Evaluation phase: The Worklet queries HKLM:\SYSTEM\CurrentControlSet\Services\SharedAccess\Parameters\FirewallPolicy and the matching ...\FirewallPolicy\Mdm subkey for EnablePacketQueue. If the value is missing in either location, is not a DWORD, or is set to anything other than 0, the endpoint is flagged non-compliant and remediation is scheduled. The evaluation script also writes a verbose summary to the Automox activity log so you can see which path failed without RDP’ing into the endpoint.
Remediation phase: The Worklet opens the LocalMachine hive through [Microsoft.Win32.RegistryKey]::OpenBaseKey, calls CreateSubKey to materialize the FirewallPolicy and FirewallPolicy\Mdm paths if they do not exist, and writes EnablePacketQueue as a DWord with value 0 in both locations. The script exits 0 on success and exits 2 if the registry write fails. The change takes effect for new connections immediately; a reboot drains any in-flight queued packets and is recommended for endpoints under active load.
Windows 10, Windows 11, or Windows Server (2012 R2, 2016, 2019, and 2022 are all covered by Microsoft's CVE-2023-36603 advisory)
Administrator or local SYSTEM context for registry writes under HKLM\SYSTEM (the default Automox agent context already meets this)
PowerShell 5.1 or later available on the endpoint (default on every supported Windows build)
Endpoint reboot recommended after remediation to drain any queued packets, though not strictly required for the mitigation to take effect
If you plan to layer this on top of the September 2023 cumulative update (KB5030214 and siblings), leave the registry value in place – it is safe to keep set on patched endpoints
After the Worklet completes, EnablePacketQueue is set to 0 (DWORD) in both HKLM:\SYSTEM\CurrentControlSet\Services\SharedAccess\Parameters\FirewallPolicy and the Mdm child key. The IPv6 fragmentation code path that CVE-2023-36603 abuses is no longer reachable, and the endpoint is protected even before its next cumulative update window.
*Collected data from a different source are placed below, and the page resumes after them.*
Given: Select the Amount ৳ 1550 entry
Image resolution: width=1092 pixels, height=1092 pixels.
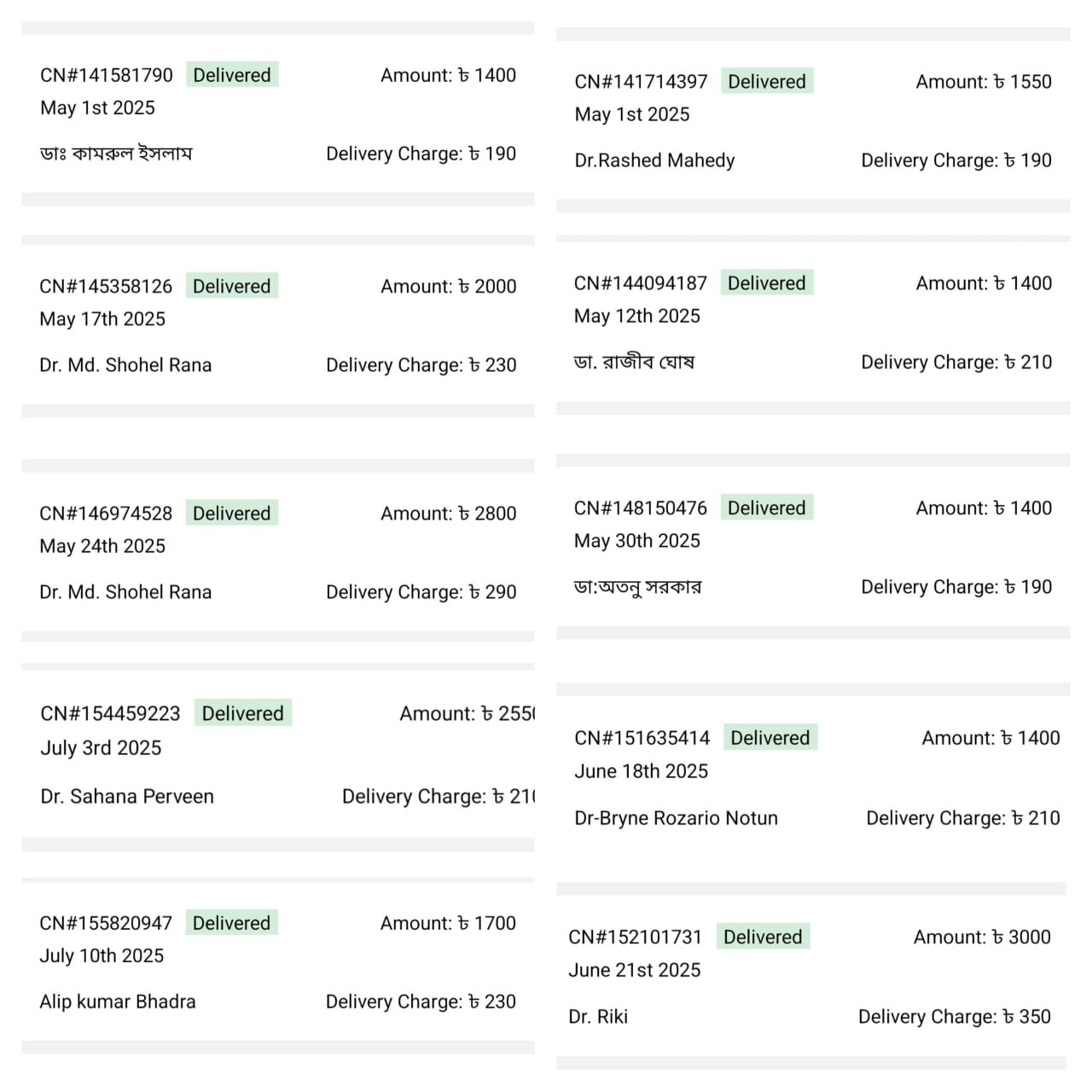Looking at the screenshot, I should pos(983,82).
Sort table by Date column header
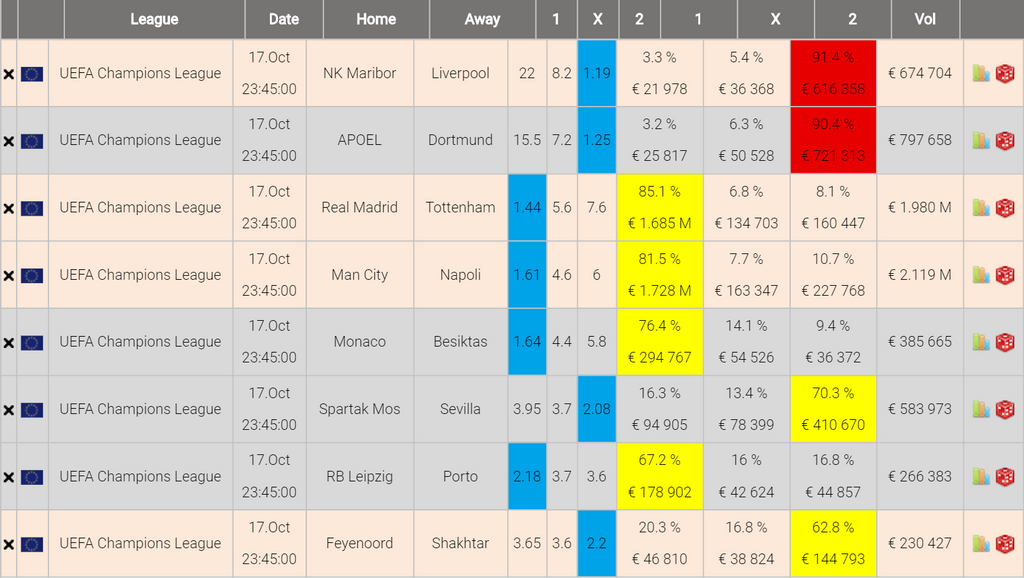1024x578 pixels. pos(284,19)
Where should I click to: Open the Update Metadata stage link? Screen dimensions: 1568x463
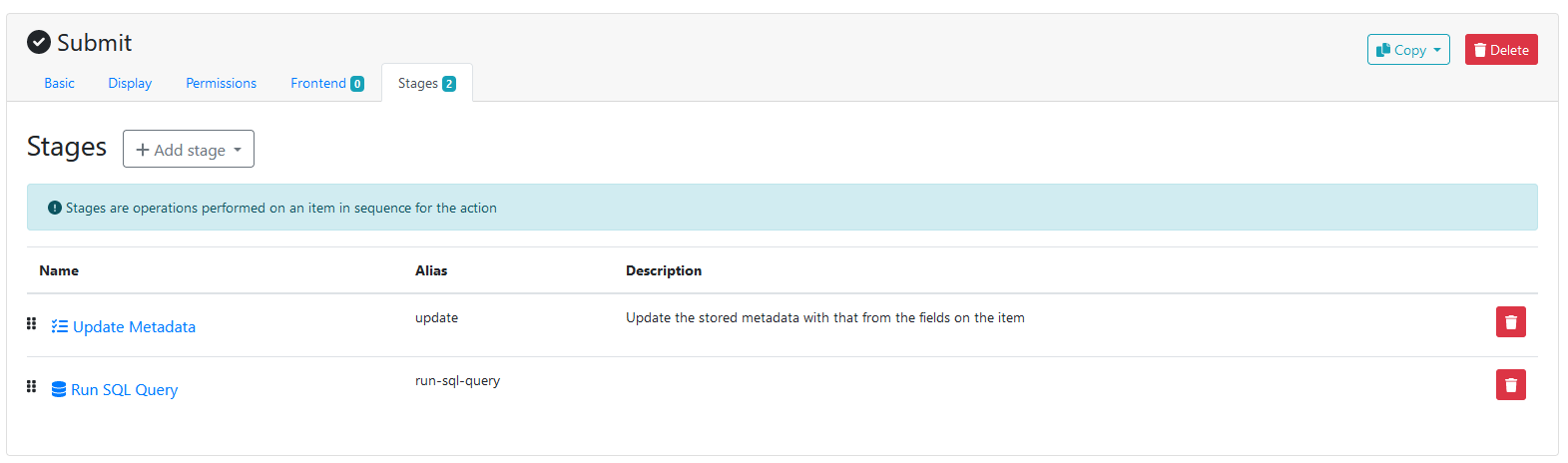click(x=134, y=326)
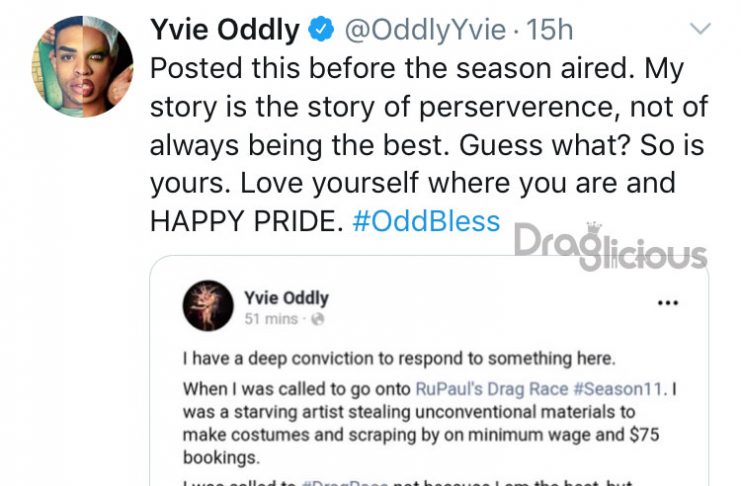The height and width of the screenshot is (486, 741).
Task: Click the tweet text beginning Posted this
Action: 428,144
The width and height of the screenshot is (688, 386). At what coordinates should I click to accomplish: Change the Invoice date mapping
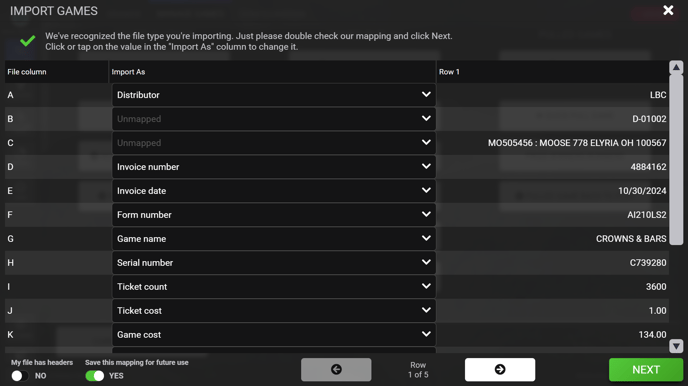(x=274, y=191)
Subsequent Worklet runs report the endpoint as compliant without re-running remediation, because the evaluation phase confirms the registry state on each policy run.
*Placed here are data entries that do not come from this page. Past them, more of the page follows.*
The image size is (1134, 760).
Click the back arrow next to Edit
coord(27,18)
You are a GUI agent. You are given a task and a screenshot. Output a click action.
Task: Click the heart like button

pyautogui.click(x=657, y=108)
Validate the mitigation directly from PowerShell: Get-ItemProperty -Path 'HKLM:\SYSTEM\CurrentControlSet\Services\SharedAccess\Parameters\FirewallPolicy' -Name EnablePacketQueue should return 0, and the same query against the ...\FirewallPolicy\Mdm subkey should return 0 as well. For audit evidence, capture both values alongside the Automox policy run identifier and the endpoint hostname. The mitigation persists across reboots and across Windows feature updates; it is only undone if an administrator deletes the registry value or restores from a pre-mitigation backup, at which point the next evaluation flags the endpoint and the Worklet rewrites the keys. After Microsoft's permanent fix lands via the September 2023 cumulative update (KB5030214 on Windows 11 22H2 and the matching KBs on Windows 10 and Windows Server), the registry mitigation is redundant but harmless. Many security teams leave the value set so that endpoints rolled back to a pre-September 2023 image (recovery partitions, golden VHDs, system restore points) are still protected on first boot. Use Automox patch management policies to confirm KB5030214 or its successor is installed on the same fleet, and treat this Worklet as the compensating control that closes the window between disclosure and patch deployment.